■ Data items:
+++

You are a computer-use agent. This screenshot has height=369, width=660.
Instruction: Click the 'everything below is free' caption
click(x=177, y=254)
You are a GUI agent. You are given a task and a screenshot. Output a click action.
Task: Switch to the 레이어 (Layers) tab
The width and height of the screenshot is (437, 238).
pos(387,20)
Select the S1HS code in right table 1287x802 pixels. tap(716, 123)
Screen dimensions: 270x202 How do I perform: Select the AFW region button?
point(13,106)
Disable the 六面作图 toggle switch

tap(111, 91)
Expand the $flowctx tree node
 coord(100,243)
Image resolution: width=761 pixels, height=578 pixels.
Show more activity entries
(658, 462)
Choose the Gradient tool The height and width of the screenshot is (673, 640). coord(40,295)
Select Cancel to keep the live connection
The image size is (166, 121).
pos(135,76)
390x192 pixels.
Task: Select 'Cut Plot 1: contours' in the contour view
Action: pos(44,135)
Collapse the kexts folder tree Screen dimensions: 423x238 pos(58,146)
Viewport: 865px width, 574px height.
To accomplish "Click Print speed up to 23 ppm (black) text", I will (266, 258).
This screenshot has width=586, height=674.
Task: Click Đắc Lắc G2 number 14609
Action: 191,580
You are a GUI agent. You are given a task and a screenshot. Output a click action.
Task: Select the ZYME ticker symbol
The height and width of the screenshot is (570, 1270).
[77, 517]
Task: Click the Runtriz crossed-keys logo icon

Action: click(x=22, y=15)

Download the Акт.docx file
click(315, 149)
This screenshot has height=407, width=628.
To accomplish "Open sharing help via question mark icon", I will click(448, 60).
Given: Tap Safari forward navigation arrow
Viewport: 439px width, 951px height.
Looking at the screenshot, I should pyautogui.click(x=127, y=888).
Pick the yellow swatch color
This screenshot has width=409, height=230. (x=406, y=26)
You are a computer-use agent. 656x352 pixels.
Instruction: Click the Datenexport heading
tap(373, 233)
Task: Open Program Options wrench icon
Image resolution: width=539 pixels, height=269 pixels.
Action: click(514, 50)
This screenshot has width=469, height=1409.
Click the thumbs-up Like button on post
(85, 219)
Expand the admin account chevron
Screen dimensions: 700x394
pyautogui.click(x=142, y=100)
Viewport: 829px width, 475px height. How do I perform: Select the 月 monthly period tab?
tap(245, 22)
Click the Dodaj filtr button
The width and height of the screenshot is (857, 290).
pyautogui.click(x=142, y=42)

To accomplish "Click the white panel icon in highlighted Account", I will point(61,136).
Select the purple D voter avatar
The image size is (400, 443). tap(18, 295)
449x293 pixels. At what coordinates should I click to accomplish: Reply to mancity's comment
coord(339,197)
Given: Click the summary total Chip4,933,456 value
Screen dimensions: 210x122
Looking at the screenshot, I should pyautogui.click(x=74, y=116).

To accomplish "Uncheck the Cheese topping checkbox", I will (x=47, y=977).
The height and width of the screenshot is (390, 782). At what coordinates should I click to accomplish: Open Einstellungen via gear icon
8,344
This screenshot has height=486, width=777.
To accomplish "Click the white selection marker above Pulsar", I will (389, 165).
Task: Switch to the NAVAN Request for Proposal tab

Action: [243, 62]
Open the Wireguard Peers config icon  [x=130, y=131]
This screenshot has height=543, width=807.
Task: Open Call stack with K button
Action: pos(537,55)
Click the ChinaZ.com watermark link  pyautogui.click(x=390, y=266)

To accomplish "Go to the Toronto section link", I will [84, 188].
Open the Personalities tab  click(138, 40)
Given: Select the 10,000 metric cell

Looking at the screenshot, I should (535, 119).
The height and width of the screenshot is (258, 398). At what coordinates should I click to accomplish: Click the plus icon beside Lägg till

+++

■ WHAT YOU HAVE TO DO: Look through the entries above and report the number of lines that contain "white". Write only the number.

■ ANSWER TO THE PROBLEM: 2